* [AIM OF THE TASK]:
Beginning at the line that contains "Given: Open Sia", reproduce the entries below exactly, ending with the line that contains "Task: Click the Nomor". Omit each picture.

BEGIN DATA EXTRACT

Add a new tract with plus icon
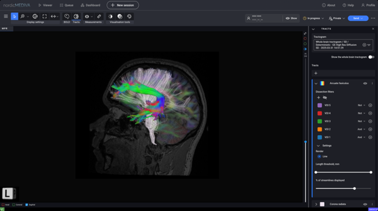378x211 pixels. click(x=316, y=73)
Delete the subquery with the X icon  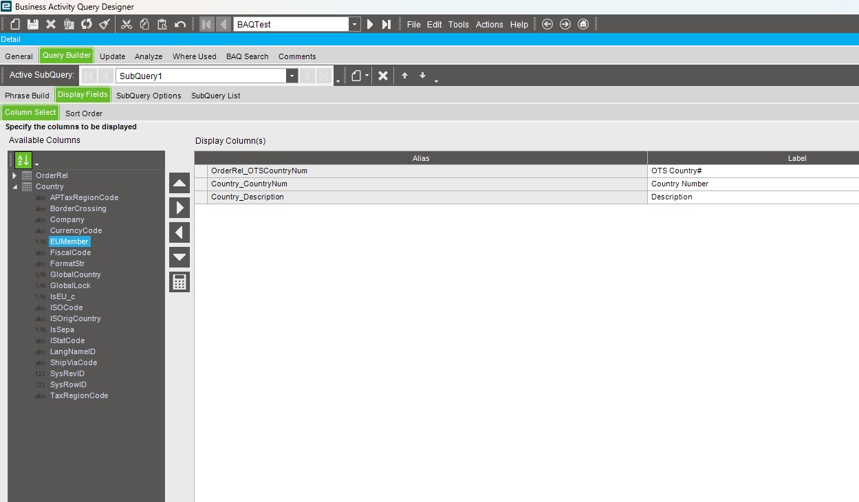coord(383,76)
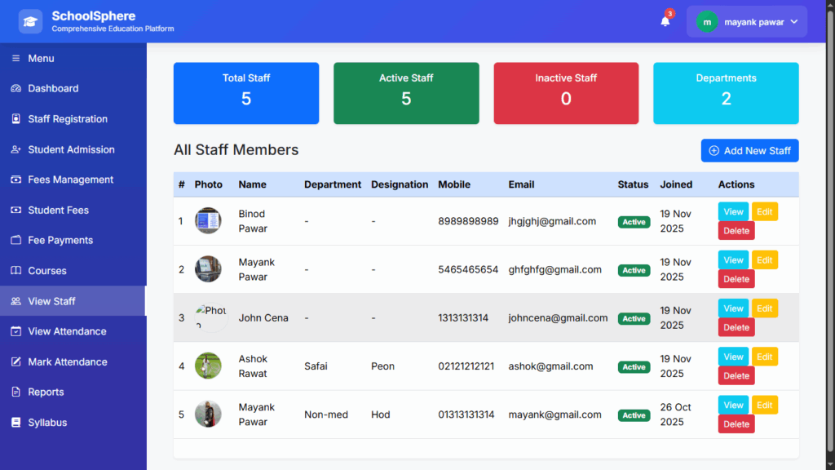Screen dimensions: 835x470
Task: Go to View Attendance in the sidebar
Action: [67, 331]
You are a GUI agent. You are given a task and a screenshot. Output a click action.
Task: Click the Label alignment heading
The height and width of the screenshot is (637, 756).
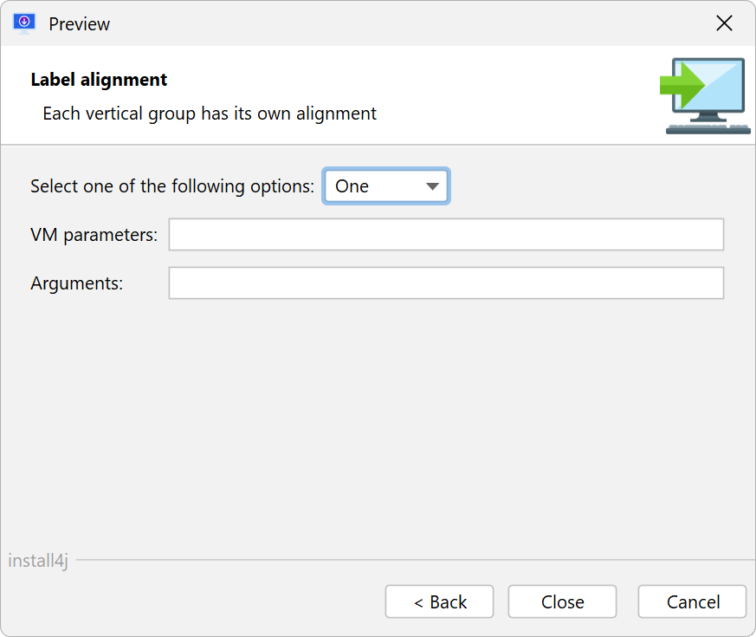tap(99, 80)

END DATA EXTRACT
BEGIN DATA EXTRACT

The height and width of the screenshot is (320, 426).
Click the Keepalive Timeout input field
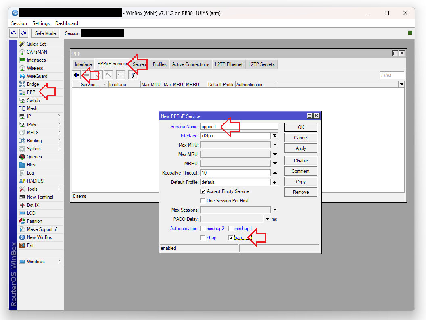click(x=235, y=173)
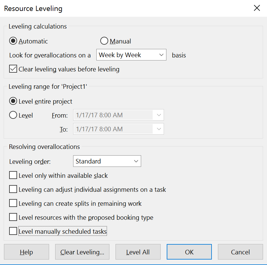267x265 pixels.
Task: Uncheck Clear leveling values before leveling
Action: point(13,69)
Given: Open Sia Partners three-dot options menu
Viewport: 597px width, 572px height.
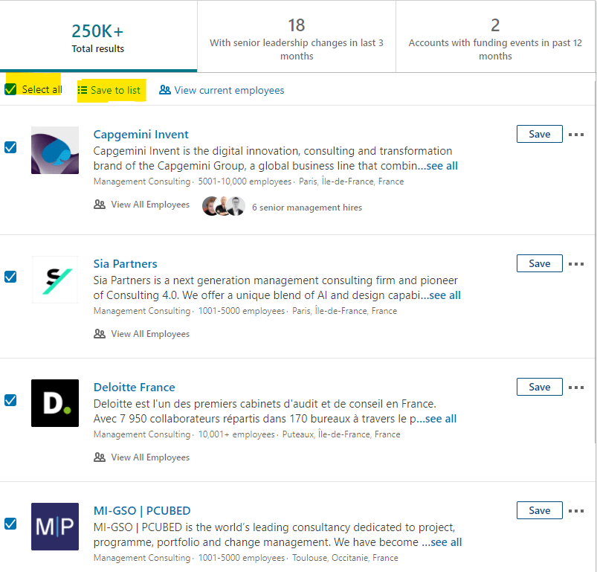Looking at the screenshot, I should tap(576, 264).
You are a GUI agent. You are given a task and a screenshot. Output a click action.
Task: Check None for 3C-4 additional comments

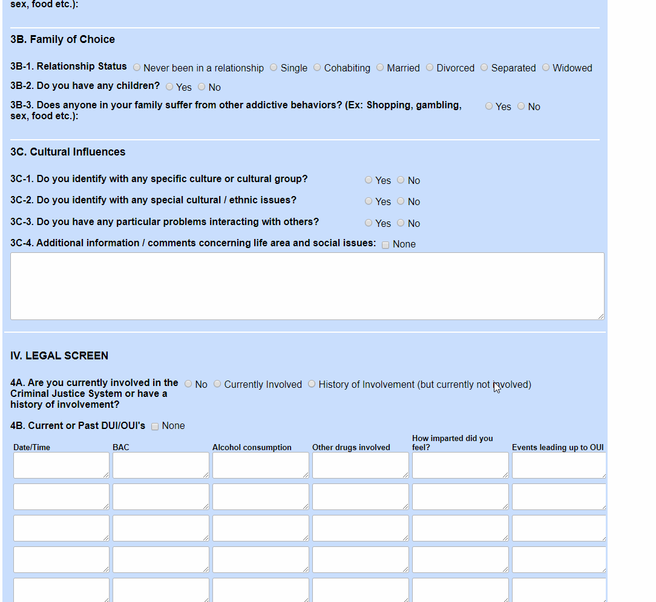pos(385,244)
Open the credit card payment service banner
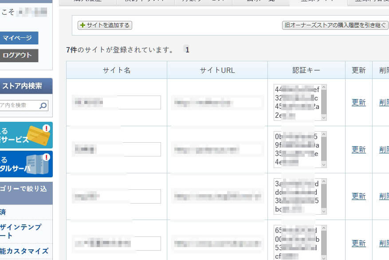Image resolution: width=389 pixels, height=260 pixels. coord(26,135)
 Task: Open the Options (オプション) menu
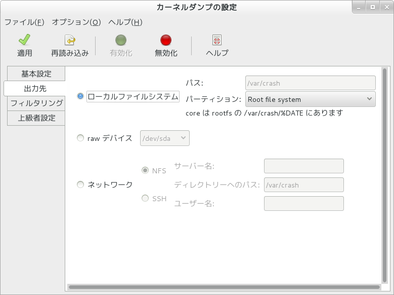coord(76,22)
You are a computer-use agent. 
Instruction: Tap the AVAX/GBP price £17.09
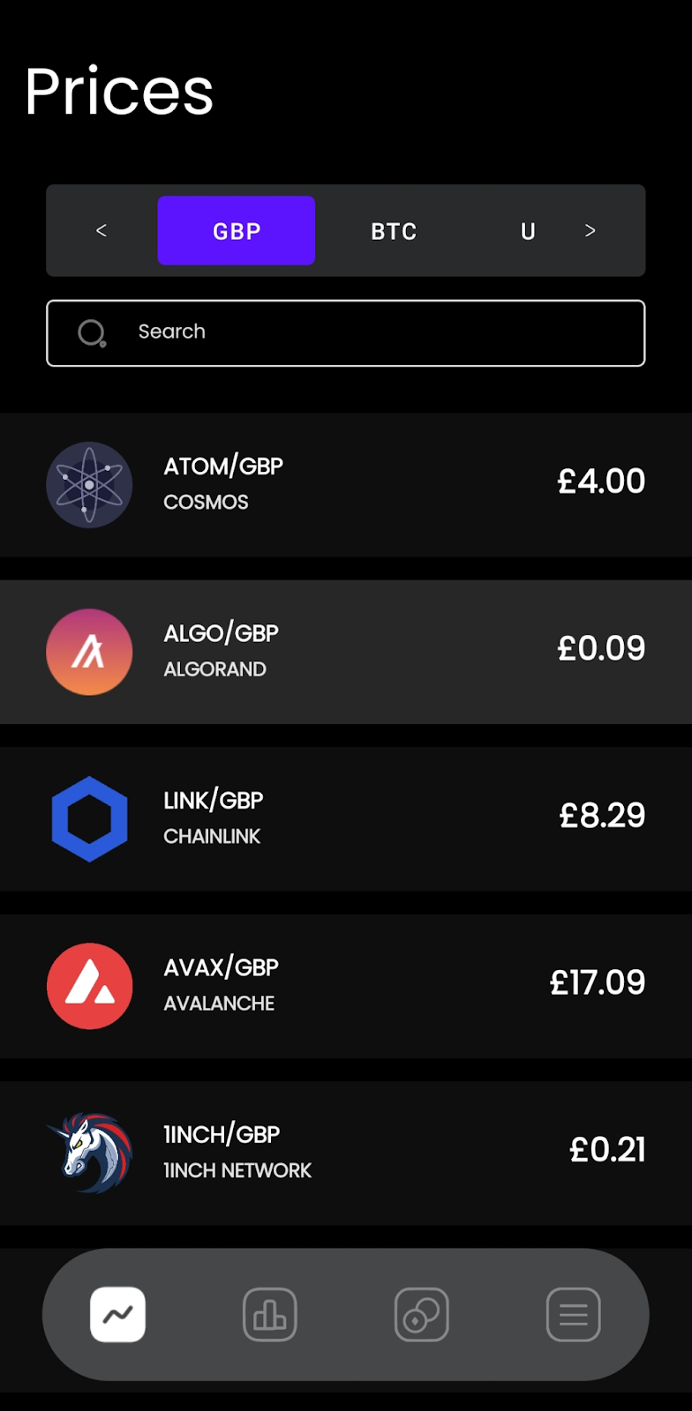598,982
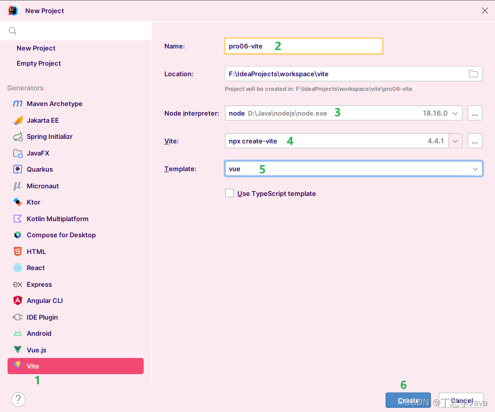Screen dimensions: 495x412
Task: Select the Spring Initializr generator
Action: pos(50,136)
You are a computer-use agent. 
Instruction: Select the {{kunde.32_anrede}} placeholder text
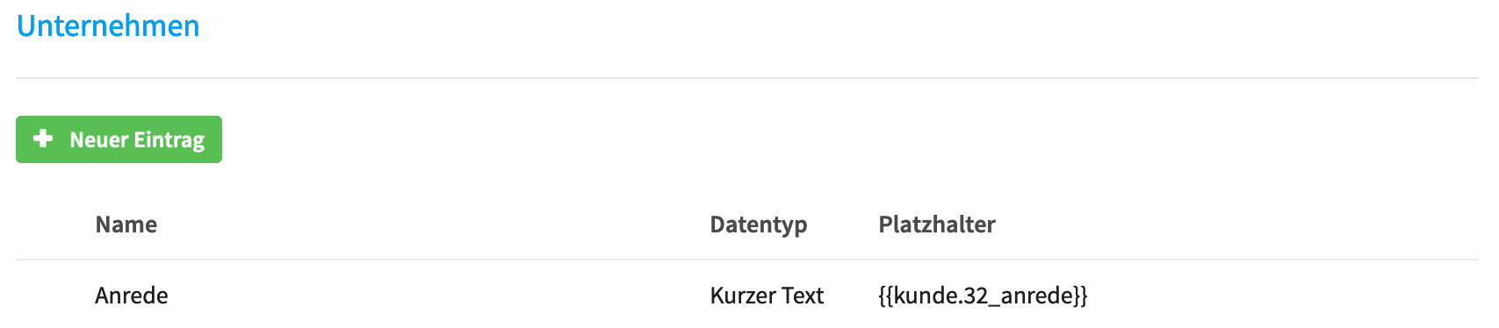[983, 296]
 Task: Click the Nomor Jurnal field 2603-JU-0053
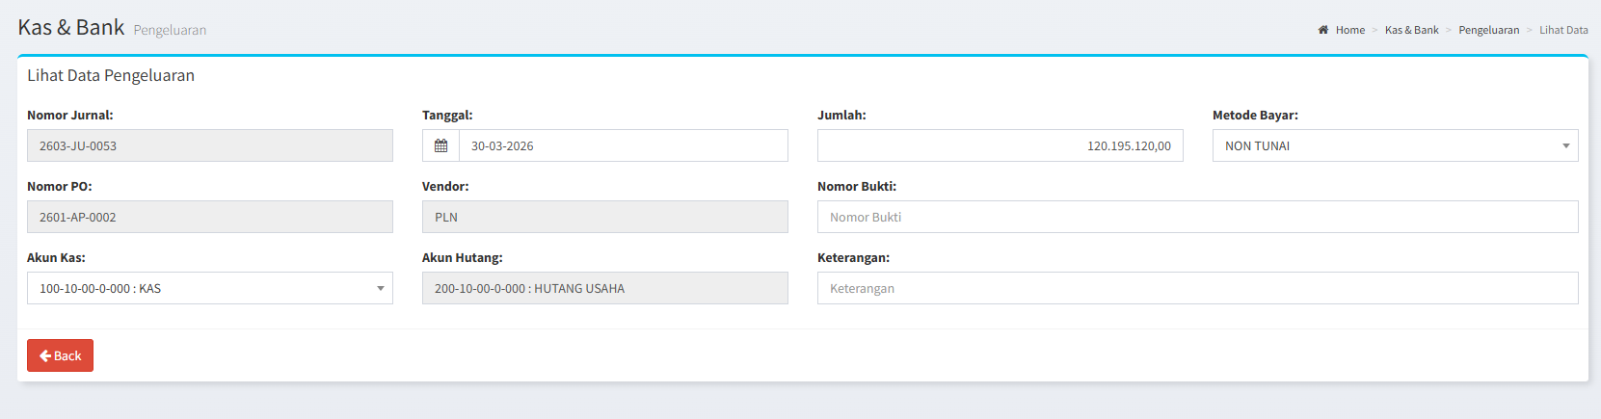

END DATA EXTRACT
BEGIN DATA EXTRACT

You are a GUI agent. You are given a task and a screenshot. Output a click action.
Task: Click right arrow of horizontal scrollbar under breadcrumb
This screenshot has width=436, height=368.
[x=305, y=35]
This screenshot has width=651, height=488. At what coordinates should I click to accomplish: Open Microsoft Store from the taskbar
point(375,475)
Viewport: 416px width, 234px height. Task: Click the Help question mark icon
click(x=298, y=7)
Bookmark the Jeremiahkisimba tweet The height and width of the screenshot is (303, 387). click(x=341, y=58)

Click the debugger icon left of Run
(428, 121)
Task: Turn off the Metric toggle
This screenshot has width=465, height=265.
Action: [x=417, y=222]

END DATA EXTRACT

* [RESULT]:
Given: Open Sia Partners three-dot options menu
Viewport: 597px width, 572px height.
Looking at the screenshot, I should tap(576, 264).
You are a GUI agent. You are given a task and a screenshot. Output a click action.
Task: Check None for 3C-4 additional comments

pos(385,244)
Open the credit card payment service banner
Image resolution: width=389 pixels, height=260 pixels. coord(26,135)
 Task: Open the Options (オプション) menu
coord(76,22)
You are a computer-use agent. 
Instruction: Tap the AVAX/GBP price £17.09
598,982
Screen dimensions: 495x412
Task: Select the Spring Initializr generator
Action: pos(50,136)
You are a computer-use agent. 
Instruction: Select the {{kunde.32_anrede}} placeholder text
[983, 296]
 Task: Click the Nomor Jurnal field 2603-JU-0053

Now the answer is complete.